Within the records, find every line that includes the word "width" and copy it.

Data for analysis:
- - - -

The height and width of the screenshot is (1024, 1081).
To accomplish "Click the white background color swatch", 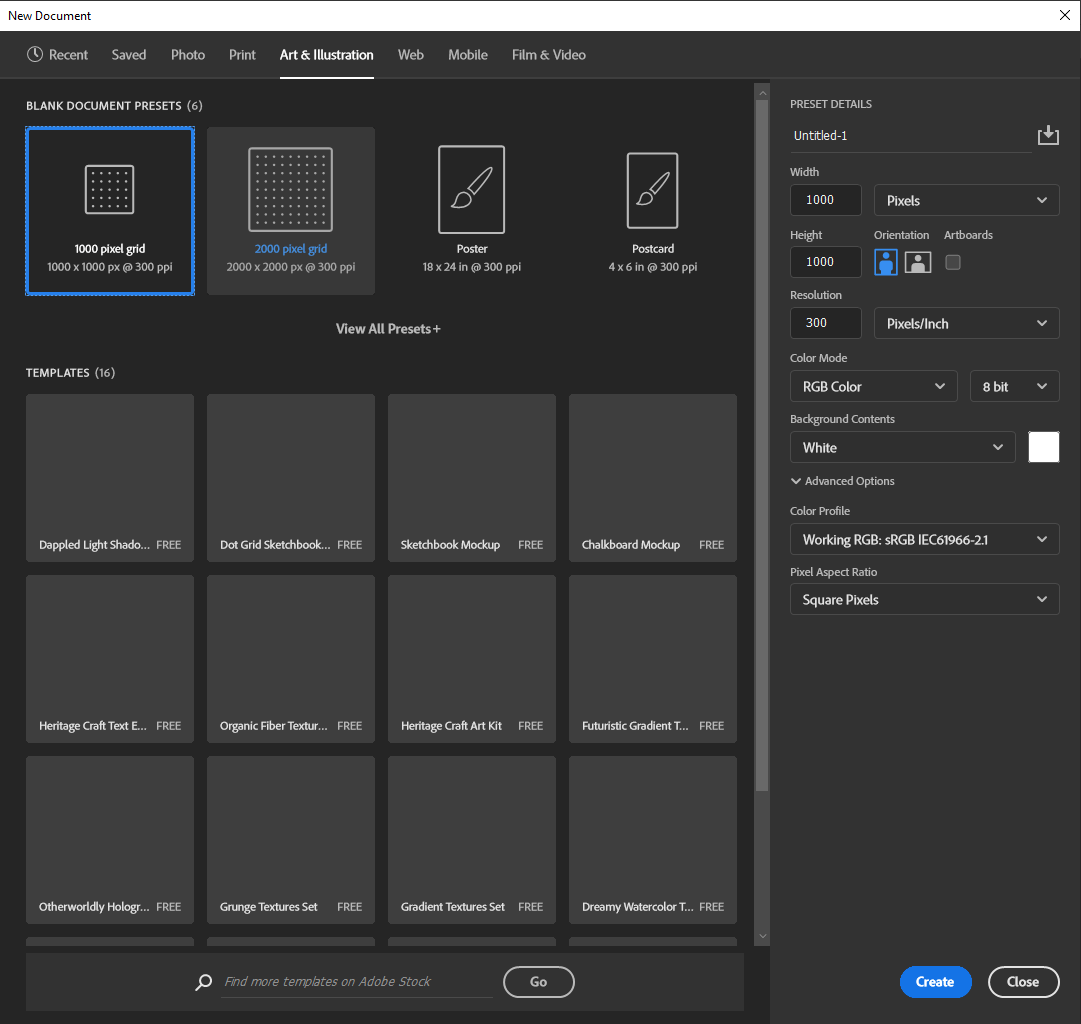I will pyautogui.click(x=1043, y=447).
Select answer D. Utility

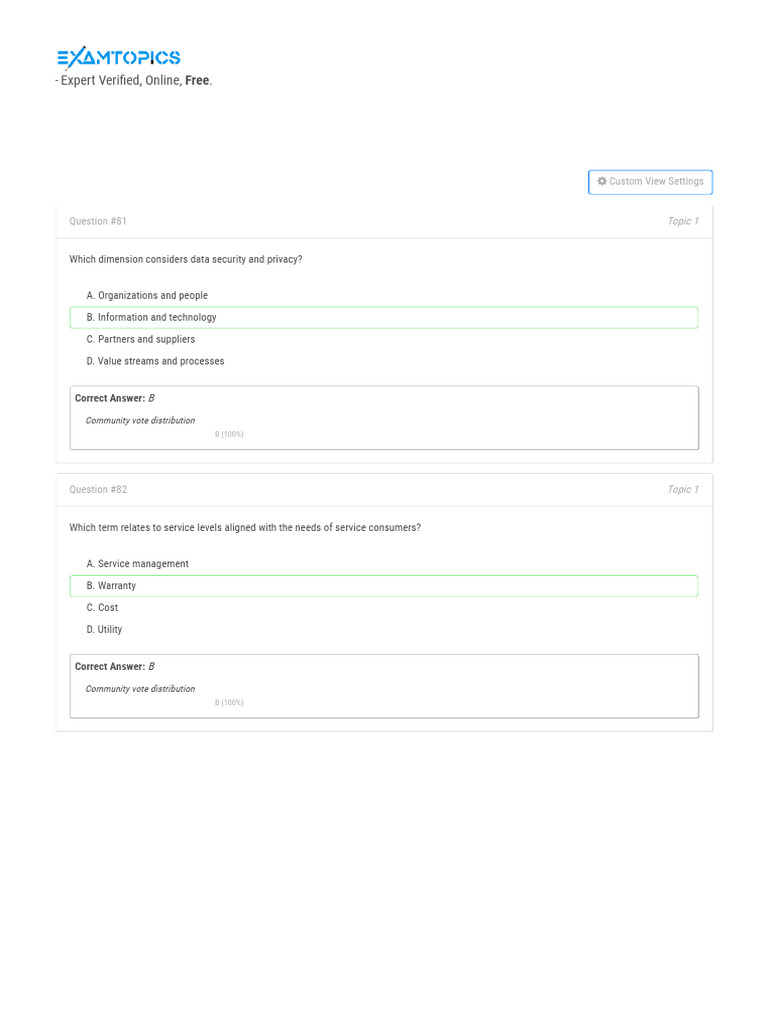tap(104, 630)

- - - -

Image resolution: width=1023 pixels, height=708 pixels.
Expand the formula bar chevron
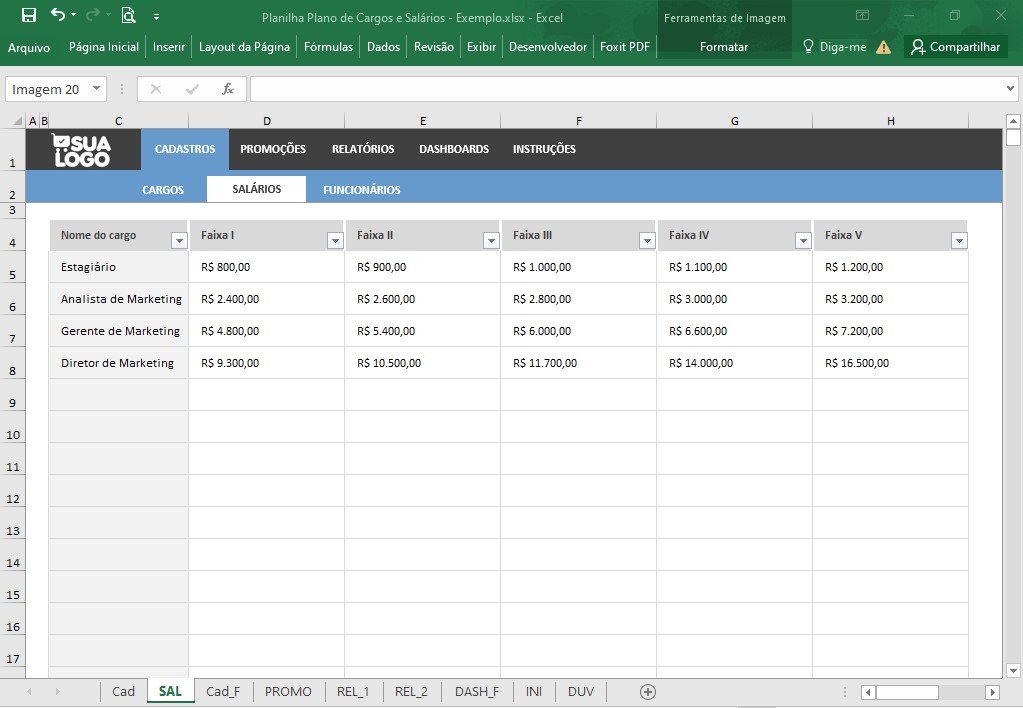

- - - -

Output of the exercise:
The height and width of the screenshot is (1024, 1081).
Image resolution: width=1023 pixels, height=708 pixels.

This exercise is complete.